報道発表
2010/04/16
【記者会見風景 ~その3~】
「国際標準の動向とわが国における標準化に基づく能力評価軸策定の状況について」
資格標準化機構長 山本恒夫
資格標準化機構は平成20年の12月1日に認可されました。公益法人制度改革で、この日からは内閣府の方で認可することになり、その第1号が資格標準化機構です。設立後、皆様ご存じのように検定業界が騒々しくなりまして、あまり動くことが出来ない状況になったので、この1年間は体制整備に努めてまいりました。そして、この平成22年4月から本格的に動き出せるようになったところです。
タイトルに「国際標準の動向」とありますが、これには2つあります。資格・学習に関するものと能力に関するものです。資格・学習に関しては、日本がISOの会議で衝撃を受けて帰ってきています。外国では韓国・ドイツなどが熱心です。日本は出す玉がなく、声の大きい国に押しのけられてしまい、どうしたらよいかといった状態です。今、関係各省で委員会をつくり、検討を始めていることと思います。
次に能力の国際標準化ですが、先ほど隂山理事長からもありましたが、PISA調査の次に今年から成人力の調査が始まり、今年が予備調査、来年が本調査となっています。PIAACと言いまして、OECDの27カ国が参加しています。もし日本の結果が芳しくなければどういうことになるか。それを考えていただきたいとあちこちで申し上げているのですが、反応がない状態です。
平成13年にアメリカが独自に国際的に科学リテラシーの調査をしたことがあります。日本は13番目でした。それは公的なものではありませんので、報道はされましたが、それ程騒がれませんでした。ただ、報道されている中で出てきたのは、日本は子供たちについては学校で一生懸命教育するのでレベルが高いが、大人になると勉強しないのでダメなのだという話です。
今度、もし27カ国中で日本の結果がよくなければどういうことになるか。例えば、商取引の際に、相手方が「日本はこんなものか」ということで、成績がトップクラスの国と取引をするのではないでしょうか。我々でもそのようにしますよね。そういった問題があると申し上げているのですが、残念ながらあまり反応がありませんので、事にぶつかってからでないと動かないのかなと思います。事にぶつかってからわかるというのは四流です。一を聞いて、一を知って、一をするというのは三流です。一を聞いて、十を知るのは二流です。何も聞かずして分かるのが一流なのです。要するに、自分で調べて分かってしまうわけです。それが一流です。
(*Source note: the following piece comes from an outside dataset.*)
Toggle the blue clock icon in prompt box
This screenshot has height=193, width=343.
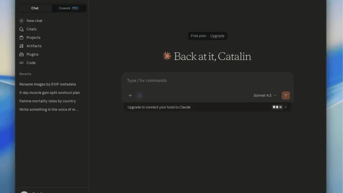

では、どういった問題が出題されるのか。日本も国際成人力調査(PIAAC)に参加しますが、領域が3つあります。1つは読解力です。例えば、「商品の取扱説明書を読み、問題が起きた時の解決方法を答えよ」や「図書館の蔵書検索システムを用いて、指定された条件に合う本を選べ」などといった問題が出てきます。次に数的思考力というものがありまして、例えば「食品の成分表を見て、許容摂取量を答えよ」や「作成中の伝票を見て、商品の売上金額を答えよ」などの問題が出てきます。もう一つはIT関係で、ITを活用した問題解決能力です。これは「指定された条件を満たす商品をインターネットで購入せよ」や「表計算ソフトで作成された名簿を用いて条件を満たす人のリストを作成した上で、それをメール送信せよ」といった問題です。こういった問題で、日本はどのくらいできるのかということです。
こういう問題はどういうものかと言いますと、成人の力を見るのに適した「判断力テスト」です。基礎力と応用力を別々に調べることは子供の時にしますが、大人は他人から調べられることを嫌がりますので、ある場面を設定して、その中でそれを解決できるかどうかを見ます。これは応用力・基礎力がないと出来ない。そういう問題を出します。